%%
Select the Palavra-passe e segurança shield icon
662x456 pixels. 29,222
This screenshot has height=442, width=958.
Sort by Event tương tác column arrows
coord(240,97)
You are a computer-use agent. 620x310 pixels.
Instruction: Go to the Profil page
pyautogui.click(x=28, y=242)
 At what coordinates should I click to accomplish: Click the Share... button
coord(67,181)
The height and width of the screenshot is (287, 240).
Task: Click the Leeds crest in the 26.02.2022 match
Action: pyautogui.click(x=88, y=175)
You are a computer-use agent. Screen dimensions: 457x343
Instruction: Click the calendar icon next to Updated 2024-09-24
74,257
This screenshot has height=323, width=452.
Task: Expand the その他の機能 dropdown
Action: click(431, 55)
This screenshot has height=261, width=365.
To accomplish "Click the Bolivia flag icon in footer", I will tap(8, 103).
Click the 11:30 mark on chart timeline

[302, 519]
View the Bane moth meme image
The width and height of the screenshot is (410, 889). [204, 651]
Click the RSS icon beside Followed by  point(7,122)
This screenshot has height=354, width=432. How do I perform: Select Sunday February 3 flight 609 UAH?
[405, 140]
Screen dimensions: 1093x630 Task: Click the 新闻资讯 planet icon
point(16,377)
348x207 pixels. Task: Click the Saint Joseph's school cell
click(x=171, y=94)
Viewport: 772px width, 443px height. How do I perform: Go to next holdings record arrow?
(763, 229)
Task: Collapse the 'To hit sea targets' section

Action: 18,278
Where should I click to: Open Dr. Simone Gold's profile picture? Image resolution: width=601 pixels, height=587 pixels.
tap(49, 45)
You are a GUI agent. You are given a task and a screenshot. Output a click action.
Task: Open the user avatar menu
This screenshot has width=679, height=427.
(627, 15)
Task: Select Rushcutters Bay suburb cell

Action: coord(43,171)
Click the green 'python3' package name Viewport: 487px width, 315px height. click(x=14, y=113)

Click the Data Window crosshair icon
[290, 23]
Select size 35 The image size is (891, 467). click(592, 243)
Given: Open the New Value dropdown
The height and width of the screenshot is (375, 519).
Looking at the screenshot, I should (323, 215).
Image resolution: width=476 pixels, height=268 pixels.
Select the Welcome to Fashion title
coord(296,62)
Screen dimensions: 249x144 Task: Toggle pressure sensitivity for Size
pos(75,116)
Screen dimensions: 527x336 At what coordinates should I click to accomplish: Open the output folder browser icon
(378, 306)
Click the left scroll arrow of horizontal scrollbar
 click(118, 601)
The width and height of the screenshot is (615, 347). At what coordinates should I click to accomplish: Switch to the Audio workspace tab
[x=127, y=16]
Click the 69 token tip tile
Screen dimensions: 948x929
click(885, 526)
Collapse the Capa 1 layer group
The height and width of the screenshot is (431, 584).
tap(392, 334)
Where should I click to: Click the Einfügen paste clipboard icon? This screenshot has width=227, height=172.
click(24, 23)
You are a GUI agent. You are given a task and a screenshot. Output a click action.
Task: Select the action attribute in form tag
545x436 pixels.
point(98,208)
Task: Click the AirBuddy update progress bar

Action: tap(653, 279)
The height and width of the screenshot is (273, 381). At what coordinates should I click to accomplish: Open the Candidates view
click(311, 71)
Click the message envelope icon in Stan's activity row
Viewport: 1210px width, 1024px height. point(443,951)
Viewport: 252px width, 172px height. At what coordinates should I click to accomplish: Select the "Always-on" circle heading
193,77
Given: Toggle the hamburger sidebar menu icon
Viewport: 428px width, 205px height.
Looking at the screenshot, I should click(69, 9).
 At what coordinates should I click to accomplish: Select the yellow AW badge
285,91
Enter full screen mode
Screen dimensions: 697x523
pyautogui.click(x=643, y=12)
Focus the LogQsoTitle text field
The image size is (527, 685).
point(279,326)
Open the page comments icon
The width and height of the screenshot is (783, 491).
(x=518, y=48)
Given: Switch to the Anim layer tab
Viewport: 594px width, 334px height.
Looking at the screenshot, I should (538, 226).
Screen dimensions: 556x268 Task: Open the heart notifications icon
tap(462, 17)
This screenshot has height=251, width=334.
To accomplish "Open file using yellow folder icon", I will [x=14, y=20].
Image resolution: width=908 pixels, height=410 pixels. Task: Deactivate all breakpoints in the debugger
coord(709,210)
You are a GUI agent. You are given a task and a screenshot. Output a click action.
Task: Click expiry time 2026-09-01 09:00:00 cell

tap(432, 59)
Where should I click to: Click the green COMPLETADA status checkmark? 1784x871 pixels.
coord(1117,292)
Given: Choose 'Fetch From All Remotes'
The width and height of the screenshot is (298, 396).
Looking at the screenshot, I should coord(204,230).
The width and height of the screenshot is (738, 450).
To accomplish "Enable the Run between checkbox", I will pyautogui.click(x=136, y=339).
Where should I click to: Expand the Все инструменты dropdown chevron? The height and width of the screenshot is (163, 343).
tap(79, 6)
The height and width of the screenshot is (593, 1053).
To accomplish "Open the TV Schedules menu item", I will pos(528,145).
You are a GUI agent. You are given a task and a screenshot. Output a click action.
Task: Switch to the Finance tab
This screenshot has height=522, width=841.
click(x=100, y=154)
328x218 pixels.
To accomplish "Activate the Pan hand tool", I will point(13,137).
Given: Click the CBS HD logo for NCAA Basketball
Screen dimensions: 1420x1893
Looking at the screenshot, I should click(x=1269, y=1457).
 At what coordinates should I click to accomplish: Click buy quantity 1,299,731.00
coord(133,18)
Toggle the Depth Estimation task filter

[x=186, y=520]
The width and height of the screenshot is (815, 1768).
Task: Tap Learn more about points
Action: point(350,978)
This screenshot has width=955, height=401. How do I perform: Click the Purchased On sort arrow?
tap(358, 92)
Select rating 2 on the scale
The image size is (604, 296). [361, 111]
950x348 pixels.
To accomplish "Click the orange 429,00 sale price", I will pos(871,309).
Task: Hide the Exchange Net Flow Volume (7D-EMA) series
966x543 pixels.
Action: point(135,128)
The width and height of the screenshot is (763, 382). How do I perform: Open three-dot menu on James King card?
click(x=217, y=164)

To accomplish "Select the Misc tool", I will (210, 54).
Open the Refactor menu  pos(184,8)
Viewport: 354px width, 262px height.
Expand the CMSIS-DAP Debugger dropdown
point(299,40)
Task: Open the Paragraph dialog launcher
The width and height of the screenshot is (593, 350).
%%
* **Task to carry out**
Would you please transcribe all of the entries above exactly?

* **Written answer**
Select the Palavra-passe e segurança shield icon
662x456 pixels. 29,222
This screenshot has height=442, width=958.
Sort by Event tương tác column arrows
coord(240,97)
You are a computer-use agent. 620x310 pixels.
Instruction: Go to the Profil page
pyautogui.click(x=28, y=242)
 At what coordinates should I click to accomplish: Click the Share... button
coord(67,181)
The height and width of the screenshot is (287, 240).
Task: Click the Leeds crest in the 26.02.2022 match
Action: pyautogui.click(x=88, y=175)
You are a computer-use agent. Screen dimensions: 457x343
Instruction: Click the calendar icon next to Updated 2024-09-24
74,257
This screenshot has height=323, width=452.
Task: Expand the その他の機能 dropdown
Action: click(431, 55)
This screenshot has height=261, width=365.
To accomplish "Click the Bolivia flag icon in footer", I will tap(8, 103).
Click the 11:30 mark on chart timeline

[302, 519]
View the Bane moth meme image
The width and height of the screenshot is (410, 889). [204, 651]
Click the RSS icon beside Followed by  point(7,122)
This screenshot has height=354, width=432. How do I perform: Select Sunday February 3 flight 609 UAH?
[405, 140]
Screen dimensions: 1093x630 Task: Click the 新闻资讯 planet icon
point(16,377)
348x207 pixels. Task: Click the Saint Joseph's school cell
click(x=171, y=94)
Viewport: 772px width, 443px height. How do I perform: Go to next holdings record arrow?
(763, 229)
Task: Collapse the 'To hit sea targets' section

Action: 18,278
Where should I click to: Open Dr. Simone Gold's profile picture? Image resolution: width=601 pixels, height=587 pixels.
tap(49, 45)
You are a GUI agent. You are given a task and a screenshot. Output a click action.
Task: Open the user avatar menu
This screenshot has width=679, height=427.
(627, 15)
Task: Select Rushcutters Bay suburb cell

Action: coord(43,171)
Click the green 'python3' package name Viewport: 487px width, 315px height. click(x=14, y=113)

Click the Data Window crosshair icon
[290, 23]
Select size 35 The image size is (891, 467). click(592, 243)
Given: Open the New Value dropdown
The height and width of the screenshot is (375, 519).
Looking at the screenshot, I should (323, 215).
Image resolution: width=476 pixels, height=268 pixels.
Select the Welcome to Fashion title
coord(296,62)
Screen dimensions: 249x144 Task: Toggle pressure sensitivity for Size
pos(75,116)
Screen dimensions: 527x336 At what coordinates should I click to accomplish: Open the output folder browser icon
(378, 306)
Click the left scroll arrow of horizontal scrollbar
 click(118, 601)
The width and height of the screenshot is (615, 347). At what coordinates should I click to accomplish: Switch to the Audio workspace tab
[x=127, y=16]
Click the 69 token tip tile
Screen dimensions: 948x929
click(885, 526)
Collapse the Capa 1 layer group
The height and width of the screenshot is (431, 584).
tap(392, 334)
Where should I click to: Click the Einfügen paste clipboard icon? This screenshot has width=227, height=172.
click(24, 23)
You are a GUI agent. You are given a task and a screenshot. Output a click action.
Task: Select the action attribute in form tag
545x436 pixels.
point(98,208)
Task: Click the AirBuddy update progress bar

Action: tap(653, 279)
The height and width of the screenshot is (273, 381). At what coordinates should I click to accomplish: Open the Candidates view
click(311, 71)
Click the message envelope icon in Stan's activity row
Viewport: 1210px width, 1024px height. point(443,951)
Viewport: 252px width, 172px height. At what coordinates should I click to accomplish: Select the "Always-on" circle heading
193,77
Given: Toggle the hamburger sidebar menu icon
Viewport: 428px width, 205px height.
Looking at the screenshot, I should click(69, 9).
 At what coordinates should I click to accomplish: Select the yellow AW badge
285,91
Enter full screen mode
Screen dimensions: 697x523
pyautogui.click(x=643, y=12)
Focus the LogQsoTitle text field
The image size is (527, 685).
point(279,326)
Open the page comments icon
The width and height of the screenshot is (783, 491).
(x=518, y=48)
Given: Switch to the Anim layer tab
Viewport: 594px width, 334px height.
Looking at the screenshot, I should (538, 226).
Screen dimensions: 556x268 Task: Open the heart notifications icon
tap(462, 17)
This screenshot has height=251, width=334.
To accomplish "Open file using yellow folder icon", I will [x=14, y=20].
Image resolution: width=908 pixels, height=410 pixels. Task: Deactivate all breakpoints in the debugger
coord(709,210)
You are a GUI agent. You are given a task and a screenshot. Output a click action.
Task: Click expiry time 2026-09-01 09:00:00 cell

tap(432, 59)
Where should I click to: Click the green COMPLETADA status checkmark? 1784x871 pixels.
coord(1117,292)
Given: Choose 'Fetch From All Remotes'
The width and height of the screenshot is (298, 396).
Looking at the screenshot, I should coord(204,230).
The width and height of the screenshot is (738, 450).
To accomplish "Enable the Run between checkbox", I will pyautogui.click(x=136, y=339).
Where should I click to: Expand the Все инструменты dropdown chevron? The height and width of the screenshot is (163, 343).
tap(79, 6)
The height and width of the screenshot is (593, 1053).
To accomplish "Open the TV Schedules menu item", I will pos(528,145).
You are a GUI agent. You are given a task and a screenshot. Output a click action.
Task: Switch to the Finance tab
This screenshot has height=522, width=841.
click(x=100, y=154)
328x218 pixels.
To accomplish "Activate the Pan hand tool", I will point(13,137).
Given: Click the CBS HD logo for NCAA Basketball
Screen dimensions: 1420x1893
Looking at the screenshot, I should click(x=1269, y=1457).
 At what coordinates should I click to accomplish: Click buy quantity 1,299,731.00
coord(133,18)
Toggle the Depth Estimation task filter

[x=186, y=520]
The width and height of the screenshot is (815, 1768).
Task: Tap Learn more about points
Action: point(350,978)
This screenshot has width=955, height=401. How do I perform: Click the Purchased On sort arrow?
tap(358, 92)
Select rating 2 on the scale
The image size is (604, 296). [361, 111]
950x348 pixels.
To accomplish "Click the orange 429,00 sale price", I will pos(871,309).
Task: Hide the Exchange Net Flow Volume (7D-EMA) series
966x543 pixels.
Action: point(135,128)
The width and height of the screenshot is (763, 382). How do I perform: Open three-dot menu on James King card?
click(x=217, y=164)

To accomplish "Select the Misc tool", I will (210, 54).
Open the Refactor menu  pos(184,8)
Viewport: 354px width, 262px height.
Expand the CMSIS-DAP Debugger dropdown
point(299,40)
Task: Open the Paragraph dialog launcher
The width and height of the screenshot is (593, 350).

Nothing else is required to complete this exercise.